There were significant differences between pre-HD group and controls regarding hemoglobin (P = .000), serum creatinine (P = .000), and systemic blood pressure for both systolic and diastolic values (SBP: 129 ± 14 vs 100 ± 7, P = .001; DBP: 86 ± 12 vs 61 ± 6, P = .001). Heart rate and interventricular septum were significantly increased in both pre-HD and post-HD groups than in controls (P = .000 and P = .000, respectively). The early diastolic velocity E of mitral inflow was significantly higher in the pre-HD group and significantly improved after HD compared with controls (P = .000). The E/A ratio of mitral inflow is significantly decreased in the post-HD group compared with controls (P = .004).
Myocardial Deformation Parameters
Longitudinal strain assessment
There were statistically significant differences among the 3 groups regarding longitudinal strain at 4-, 2-, and 3-chamber views. The LS was significantly reduced in pre-HD and post-HD patients compared with controls (P = .000). The highest global longitudinal strain was shown in control groups. The global longitudinal strain was significantly reduced in patients before HD compared with controls and further decreased after HD (P = .000).
Regarding segmental analysis, significantly reduced values of the LS of anterior, posterior, and inferior segments (P < .05) were found in the pre-HD patient group and further decreased after HD (P < .01). Also, the segmental anteroseptal and lateral longitudinal strain values were significantly reduced by HD (lateral more affected than septal) (Table 3).

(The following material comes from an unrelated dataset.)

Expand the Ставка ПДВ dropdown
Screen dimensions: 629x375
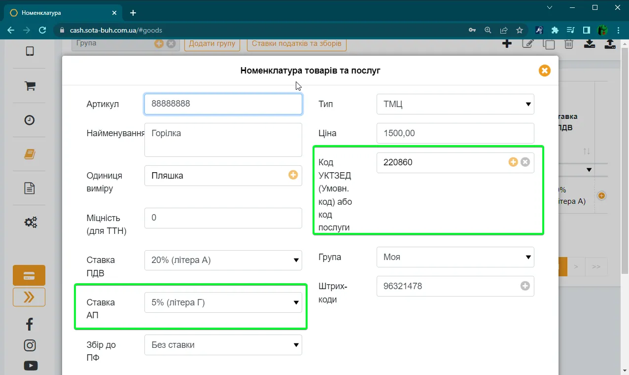click(x=223, y=260)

Peak systolic longitudinal, radial, and circumferential strains (%) according to segments in the studied groups.
Data presented as mean ± SD or percentage. Abbreviation: HD, hemodialysis.

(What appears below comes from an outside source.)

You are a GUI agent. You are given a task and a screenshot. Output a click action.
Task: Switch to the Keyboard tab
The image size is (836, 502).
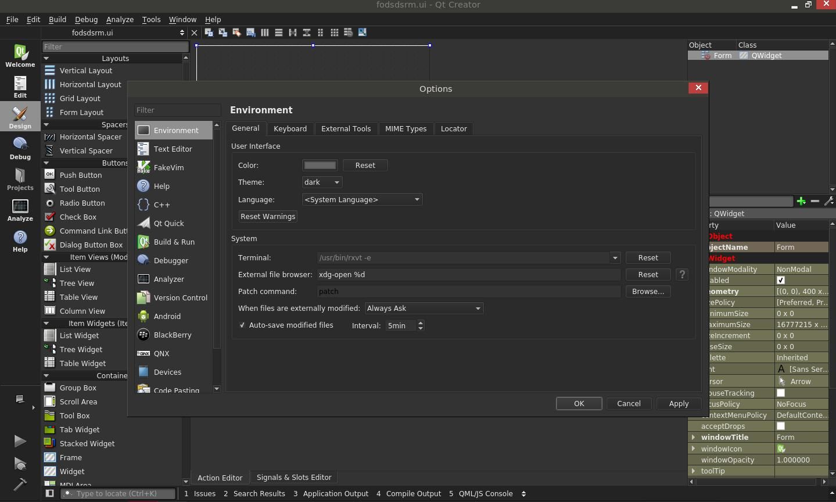click(x=290, y=128)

P < .05 was considered statistically significant.
Radial strain assessment
The RS measurements did not differ significantly among the studied groups except for the inferior segment that is insignificantly reduced after HD when compared with controls (P = .09) (Table 3).
Circumferential strain assessment
The posterior segment was significantly reduced in pre-HD and post-HD patients compared with the control group (P = .035). Also, the lateral segment was significantly lowered in pre-HD and post-HD patients compared with the control group (P = .013). The anteroseptal segment was also insignificantly affected by HD (P = 0.07) (Table 3).
SR Assessment
Four-chamber view
The SR values of the patients’ groups and controls at the 4-chamber view are shown in Table 4. The control group had statistically significantly lower global peak A (peak late diastolic strain) SRs at the septal and lateral segments, and the pre-HD and post-HD groups had statistically significantly lower peak E (peak early diastolic strain) at septal and lateral segments compared with controls (P < .01). Regarding segmental analysis, statistically significant reduced values of peak systolic SR (peak S) of the lateral and septal segments (P < .05) were found in the patient groups. The most negative peak S value was −1.30 ± 0.44 in the lateral segment of the post-HD patient group and 1.28 ± 0.48 in the lateral segment of the control group (P = .039).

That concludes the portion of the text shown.